Meta this week announced a significant step in expanding its Horizon Worlds metaverse, making it accessible not only on virtual reality headsets, but also on mobile devices (iOS and Android) and web browsers.
Until now, Horizon Worlds has been available exclusively in a format compatible with the company’s virtual reality headsets. However, Meta is opening new doors to reach a wider audience.
The first experience available is the Super Rumble game, a shooter released in July, allowing two to six players to face each other in quick five-minute matches. According to Meta, new worlds will be launched soon.
Mark Zuckerberg, CEO of Meta, expressed his determination to expand Horizon Worlds beyond virtual reality headsets, making it accessible on smartphones and personal computers.

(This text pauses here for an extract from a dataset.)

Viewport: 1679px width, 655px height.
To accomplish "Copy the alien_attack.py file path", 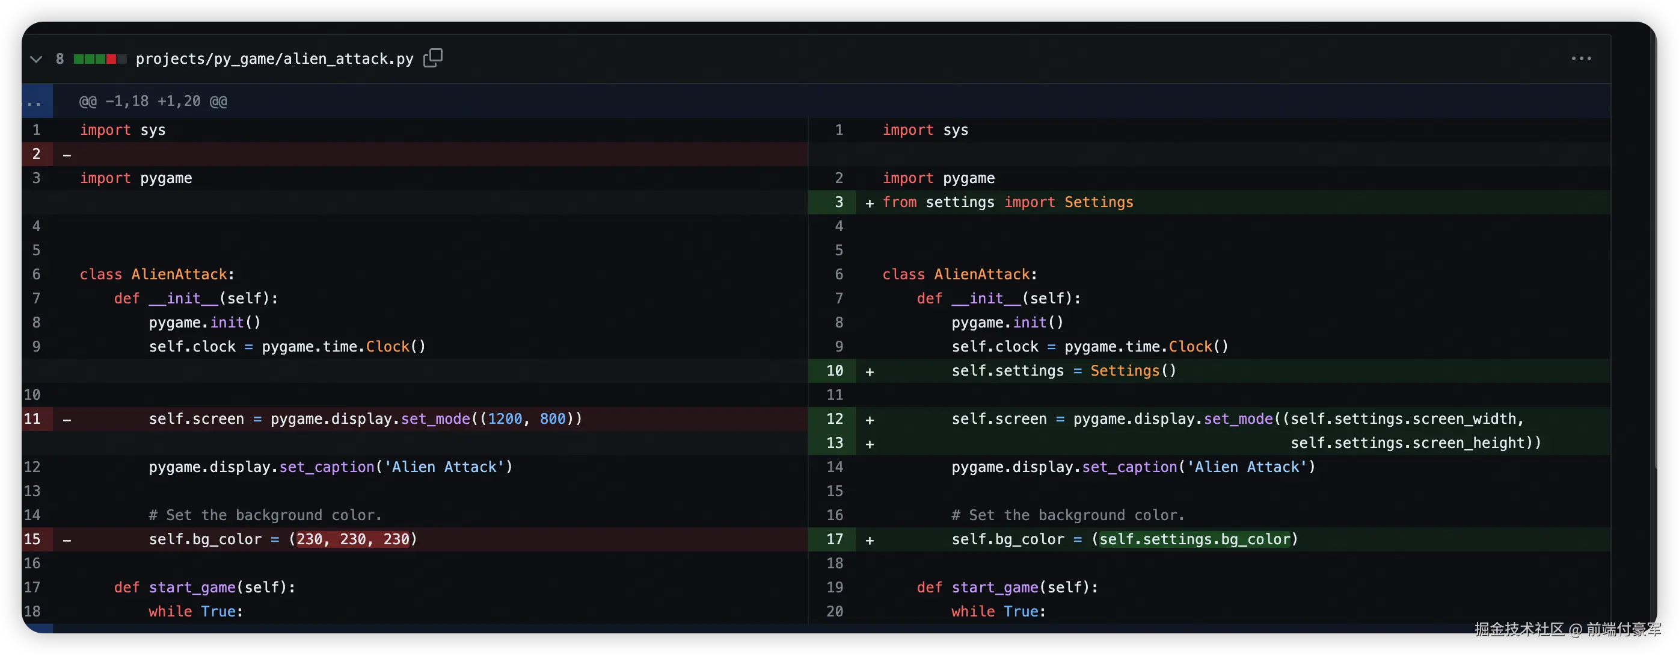I will pos(433,58).
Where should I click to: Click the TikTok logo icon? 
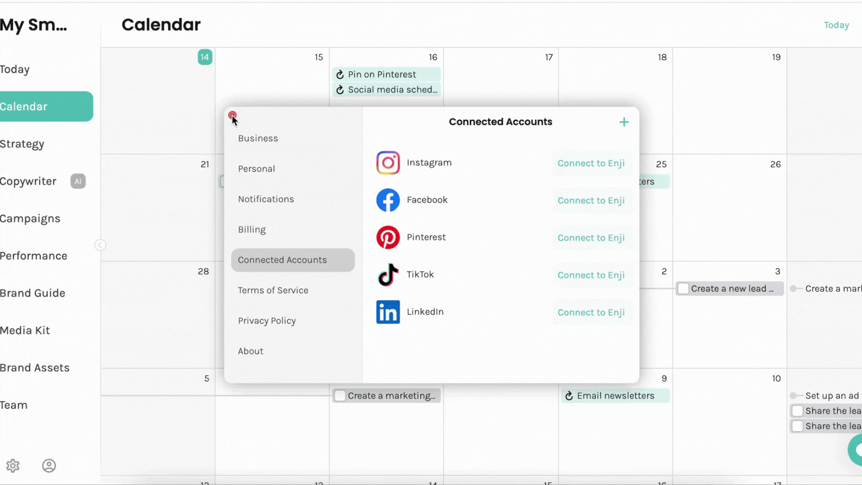coord(388,275)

Early access is now available to a select group of users on the Meta Quest app for Android, with a launch for iOS devices planned in the coming weeks. The company emphasized that the expansion aims to make the metaverse accessible to everyone, regardless of device.
Metaverse from Meta
“The metaverse must be available to everyone, regardless of what device they are on,” Meta said in its statement. “While Quest headsets offer the most complete and immersive experience, we believe there should be multiple entry points.”
Meta, however, has not released public statistics on its monthly active users, although previous reports suggest it was fewer than 200,000.
Meta’s social platform is currently available in select countries, including Canada, France, Iceland, Ireland, Spain, the United Kingdom and the United States.
One update to Horizon Worlds is the addition of virtual legs to avatars, a long-awaited feature. Meta received criticism for not implementing this functionality in its initial release, but promised to incorporate it in an update scheduled for 2023 during the Connect 2022 event.
While Meta is expanding its metaverse, it’s worth noting that other blockchain-based metaverse platforms like Decentraland and The Sandbox have taken a reverse path, first launching as web-based experiences on personal computers before considering virtual reality.